Genforschung Mensch, warum hast du so ein großes Hirn?

Im Vergleich zu unseren Verwandten im Tierreich haben wir Menschen ein geradezu riesiges Gehirn. Aber warum? Genforscher haben Antworten - und die zeigen: Für sein hohes Hirnvolumen zahlt der Mensch mitunter einen hohen Preis.
Zellen im Menschlichen Gehirn (grafische Darstellung)

Zellen im Menschlichen Gehirn (grafische Darstellung)

Foto: Suzuki et al. / Cell / dpa

Ein mehrfach vorhandenes Gen macht den Unterschied: Zwei Forschergruppen haben eine Antwort auf die Frage gefunden, weshalb das Gehirn des Menschen etwa dreimal so groß ist wie das seiner nächsten Verwandten im Tierreich. Doch diese Errungenschaft birgt Risiken. Das berichten ein Team um David Haussler von der University of California in Santa Cruz und eine Gruppe um Pierre Vanderhaeghen von der Université Libre in Brüssel im Fachmagazin "Cell".

Die meisten Tiere tragen im Erbgut ein Gen namens NOTCH2. Dieses enthält Informationen zum Bau von Proteinen, die beim Embryo eine entscheidende Rolle bei der Entwicklung von Organen wie etwa dem Gehirn spielen. Eine spezielle Variante des Gens ist bei Schimpansen und Gorillas zu finden, doch die Gensequenz hat bei ihnen nach bisherigen Kenntnissen keine Funktion.

Beim Menschen dagegen sorgt eine andere Variante - sie trägt die noch sperrigere Abkürzung NOTCH2NL - offenbar dafür, dass das Gehirn des Embryos länger wächst als bei Menschenaffen. Das legt jedenfalls ein Tierversuch nahe: An Gehirnstammzellen von Mäusen, die eine Art vereinfachtes Mini-Gehirn darstellen, untersuchten Haussler und Kollegen den Effekt. Wenn die drei NOTCH2NL-Gene abgeschaltet waren, reiften mehr Stammzellen direkt zu Nervenzellen, was das Wachstum des Gehirns begrenzte.

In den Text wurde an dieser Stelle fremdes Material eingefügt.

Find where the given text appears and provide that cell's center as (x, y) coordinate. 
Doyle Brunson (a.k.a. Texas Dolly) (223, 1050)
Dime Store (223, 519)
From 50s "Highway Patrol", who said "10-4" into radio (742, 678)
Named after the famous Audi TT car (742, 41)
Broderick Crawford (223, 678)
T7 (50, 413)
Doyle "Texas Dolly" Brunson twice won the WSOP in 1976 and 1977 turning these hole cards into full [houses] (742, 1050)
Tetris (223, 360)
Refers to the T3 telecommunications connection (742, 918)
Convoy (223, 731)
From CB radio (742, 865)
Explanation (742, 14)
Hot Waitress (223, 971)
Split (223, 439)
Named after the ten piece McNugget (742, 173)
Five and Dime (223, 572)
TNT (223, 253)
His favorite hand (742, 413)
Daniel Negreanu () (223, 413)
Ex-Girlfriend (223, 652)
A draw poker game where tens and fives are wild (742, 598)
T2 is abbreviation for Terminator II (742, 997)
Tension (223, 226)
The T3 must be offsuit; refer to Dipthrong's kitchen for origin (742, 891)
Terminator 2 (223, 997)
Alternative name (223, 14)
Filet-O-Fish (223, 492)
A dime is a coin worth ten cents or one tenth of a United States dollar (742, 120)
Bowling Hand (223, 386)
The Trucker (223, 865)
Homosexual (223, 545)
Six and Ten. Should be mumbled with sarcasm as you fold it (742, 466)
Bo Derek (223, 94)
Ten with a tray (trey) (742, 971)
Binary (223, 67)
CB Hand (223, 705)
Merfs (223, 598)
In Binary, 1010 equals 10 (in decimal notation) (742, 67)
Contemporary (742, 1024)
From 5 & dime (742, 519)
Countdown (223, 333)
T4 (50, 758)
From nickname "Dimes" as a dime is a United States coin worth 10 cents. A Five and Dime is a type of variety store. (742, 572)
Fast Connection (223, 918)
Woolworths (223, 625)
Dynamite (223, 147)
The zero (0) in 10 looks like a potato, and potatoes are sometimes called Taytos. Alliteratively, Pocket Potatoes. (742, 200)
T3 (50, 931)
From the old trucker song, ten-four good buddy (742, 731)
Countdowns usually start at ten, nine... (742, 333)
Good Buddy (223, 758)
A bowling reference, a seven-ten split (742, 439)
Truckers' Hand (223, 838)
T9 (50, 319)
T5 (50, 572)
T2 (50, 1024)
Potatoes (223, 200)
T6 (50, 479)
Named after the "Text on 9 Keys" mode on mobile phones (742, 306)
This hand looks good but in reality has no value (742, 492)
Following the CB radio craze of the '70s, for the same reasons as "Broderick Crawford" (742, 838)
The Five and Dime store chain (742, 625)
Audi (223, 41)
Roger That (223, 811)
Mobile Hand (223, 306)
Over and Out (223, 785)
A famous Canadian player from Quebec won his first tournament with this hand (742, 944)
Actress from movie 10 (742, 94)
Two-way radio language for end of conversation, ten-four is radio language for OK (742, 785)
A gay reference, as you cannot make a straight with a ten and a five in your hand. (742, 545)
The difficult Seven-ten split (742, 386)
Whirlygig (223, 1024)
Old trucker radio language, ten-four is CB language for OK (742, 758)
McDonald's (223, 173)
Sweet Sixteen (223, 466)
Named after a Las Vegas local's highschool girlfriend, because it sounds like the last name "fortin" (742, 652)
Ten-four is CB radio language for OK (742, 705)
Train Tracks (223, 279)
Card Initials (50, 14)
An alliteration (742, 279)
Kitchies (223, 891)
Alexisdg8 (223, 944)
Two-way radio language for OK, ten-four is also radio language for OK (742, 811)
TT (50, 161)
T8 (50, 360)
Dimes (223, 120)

Das ist anscheinend der entscheidende Beitrag von dieser Genvariante: Die gewöhnlich drei Gene lassen die Stammzellen sich häufiger teilen und verzögern ihre Reifung zu Nervenzellen. Mehr Stammzellen bedeuten letztlich mehr Nervenzellen und damit ein größeres Gehirn. Dieser Vorgang spielt sich vor allem in jenem Areal ab, in dem sich die Großhirnrinde entwickelt.

"Einer der Heiligen Grale von Forschern wie uns ist es herauszufinden, was während der menschlichen Entwicklung für ein größeres Gehirn, insbesondere die Großhirnrinde, verantwortlich ist", sagt Vanderhaeghen. Seine Gruppe fand insgesamt 35 Gene , die nur beim Menschen vorkommen und bei der Entwicklung des Gehirns aktiv sind. Doch nur von NOTCH2NL ist weitgehend klar, was es bewirkt.

Haussler und Kollegen vermuteten auch einen Zusammenhang mit Fehlentwicklungen im Gehirn : Das Fehlen eines bestimmten Chromosomenabschnitts, auf dem die NOTCH2NL-Gene zu finden sind, geht häufig mit einem kleinen Gehirn und Autismus einher.

Kurzer Wegweiser durch das Gehirn

Umgekehrt kann eine Verdopplung des Abschnitts ein vergrößertes Gehirn und Schizophrenie zur Folge haben. Die Forscher untersuchten das Erbgut von je drei Patienten mit einem zu kleinen und einem zu großen Gehirn: Bei der ersten Gruppe fanden sie nur zwei NOTCH2NL-Gene, bei der zweiten Gruppe hingegen vier.

Haussler und Kollegen betonen, die genetische Veränderung in der menschlichen Evolution sei ein zweischneidiges Schwert: "Die Entstehung von menschenspezifischen NOTCH2NL-Genen könnte zur raschen Entwicklung der größeren menschlichen Großhirnrinde beigetragen haben." Doch das sei begleitet von einem Verlust der Stabilität des Erbguts im betreffenden Genabschnitt - und daraus resultierenden wiederkehrenden neurologischen Entwicklungsstörungen.

Und was sagen die Kollegen? Frank Edenhofer von der Universität Innsbruck nennt die Ergebnisse "bahnbrechend". Und Katrin Amunts vom Forschungszentrum Jülich sagt: "Die Befunde der beiden Studien bestätigen und ergänzen sich."